__Supplied data__
•••••

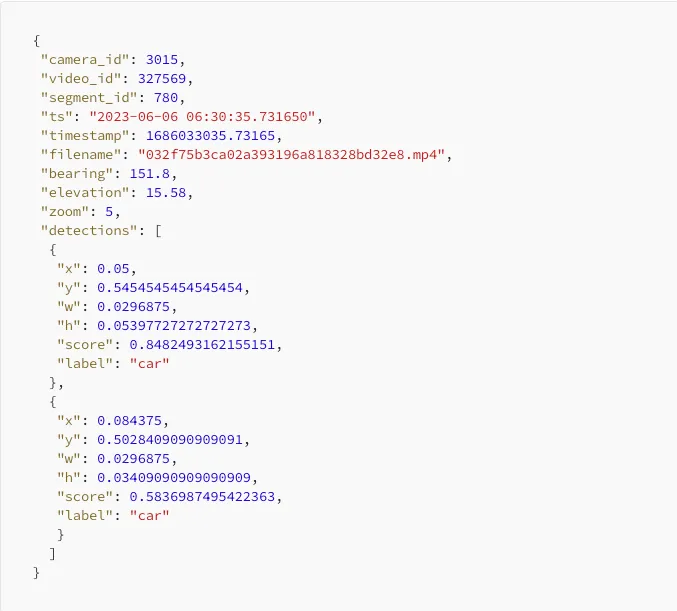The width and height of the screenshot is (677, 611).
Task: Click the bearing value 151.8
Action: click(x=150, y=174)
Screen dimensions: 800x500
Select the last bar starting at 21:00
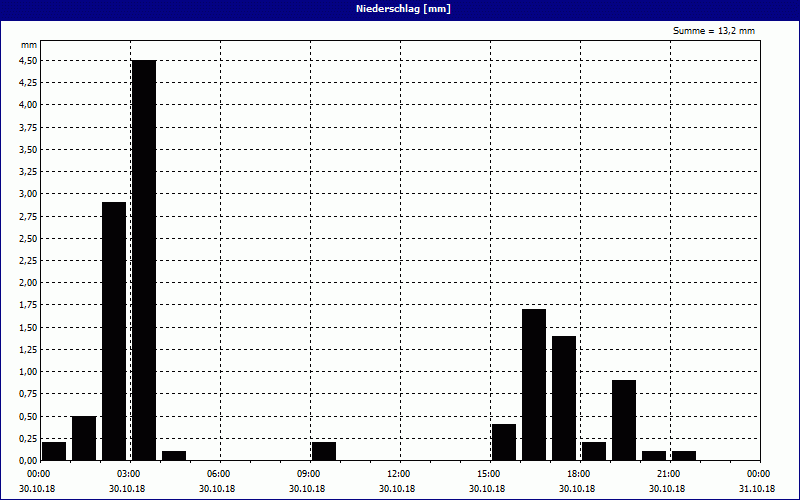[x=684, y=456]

•••••

__What is needed__
All lines between the one that contains "Screen dimensions: 800x500" and the end of the records above, both included, are to be returned exactly as they stand, except for pictures, which are omitted.

__Output for this exercise__
Screen dimensions: 800x500
Select the last bar starting at 21:00
[x=684, y=456]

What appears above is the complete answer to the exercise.